— START OF PROVIDED TEXT —

CS 377P: Programming for Performance
Assignment 1: Performance counters
Due date: September 6, 2023, 10:00PM
Late submission policy: Submissions can be at most 1 day
late. There will be a 10% penalty for late submissions.
Description
1) Write C code for the 6 variants of matrix-matrix multiply
(MMM) you can generate by permuting loops in the standard
three-nested loop version of MMM. The data type in the matrix
should be doubles.
Hint: To check cache sizes on the
machine, run: lscpu
2) Answer the following questions, using a few sentences for each
one.
- What are data and control dependences? Give simple
examples to illustrate these concepts.
- Explain out-of-order execution and in-order
retirement/commit. Why do high-performance processors
execute instructions out of order but retire them in order?
What hardware structure(s) are used to implement in-order
retirement?
- Consider the out-of-order execution model described in
lecture (ROB+register renaming). Since there are a limited
number of physical registers, the processor must determine
when it is safe to reallocate a physical register to hold
another value. Explain briefly how a processor might do this.
Deliverables
Submit (in canvas) the following two files:
- A .tar.gz file with your code, a README.txt and a
Makefile.
- The README.txt describes how to run your program and what
the output will be. A reasonable output will be pairs of
"name of measured event, value".
- With the Makefile, your code should be compiled on the 5
CS machines by running only "make".
- A report (in .pdf) containing the tables, and the answers to
the questions in both parts.
Grading
Code: 40 points
Measurements (plots): 30 points
Explanation: 10 points
Answers to short questions in (2): 20 points
PAPI:
To see which papi counters are available on a host, run:
papi_avail
To see which papi counters can be collected at the same time,
run:
papi_event_chooser
The PAPI website has a lot of information: https://icl.utk.edu/papi/.
Here's the PAPI users guide:
https://icl.utk.edu/projects/papi/files/documentation/PAPI_USER_GUIDE_23.htm
"Warning! num_cntrs is more than num_mpx_cntrs" can be ignored.
ICC:
To run ICC on the indicated CS machines, run:
. /opt/intel/oneapi/setvars.sh
icc [compiler commands]
To check the availability of icc, run:
icc -v

— END OF PROVIDED TEXT —

Using the performance counters assignment, answer these:
(a) What is the penalty for a late submission?
(b) How many points is the code worth?
(c) What command shows which PAPI counters are available on a host?
The lines after the performance counters assignment have nothing to do with it.

— START OF DATA SHOWN —

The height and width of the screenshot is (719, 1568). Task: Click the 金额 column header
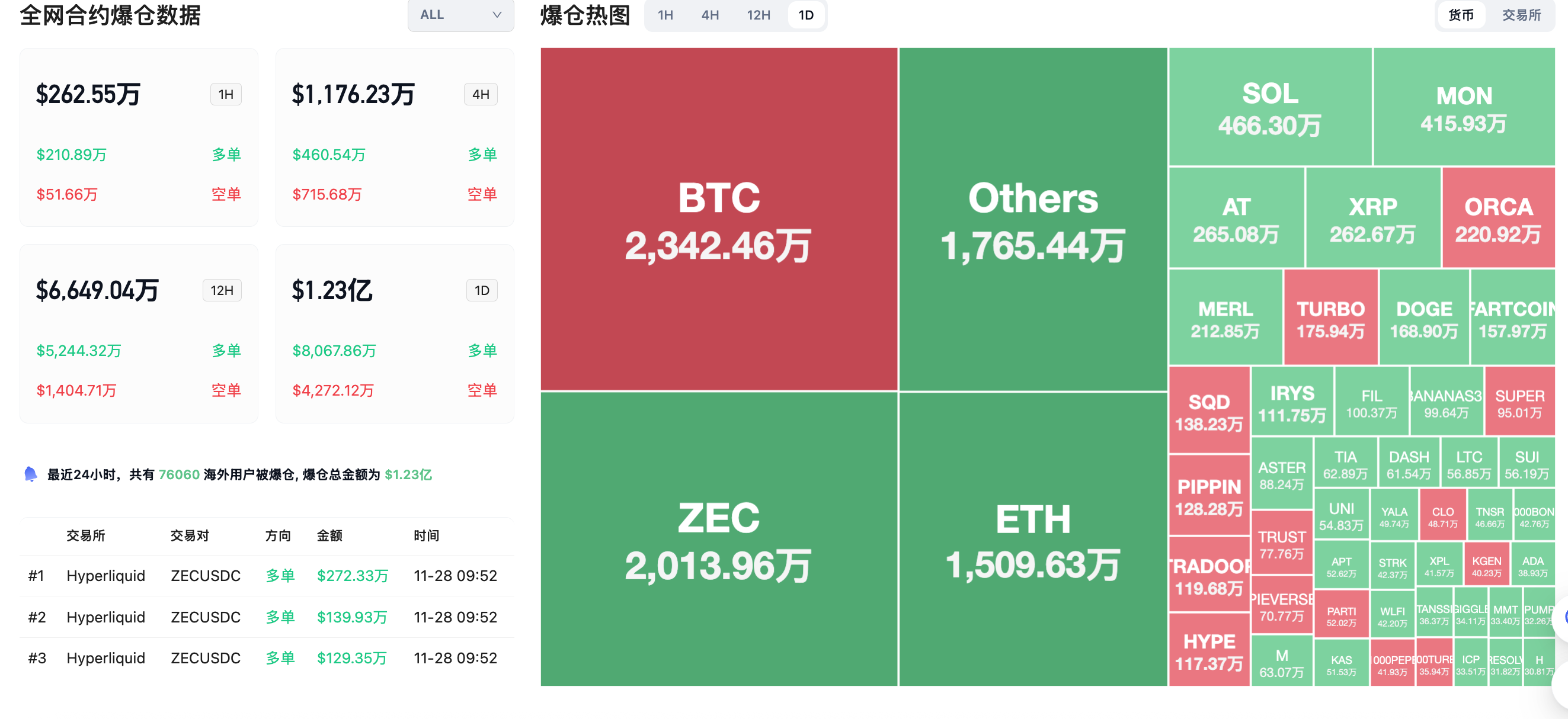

— END OF DATA SHOWN —

• _EXPECTED ANSWER_:
(a) 10%
(b) 40 points
(c) papi_avail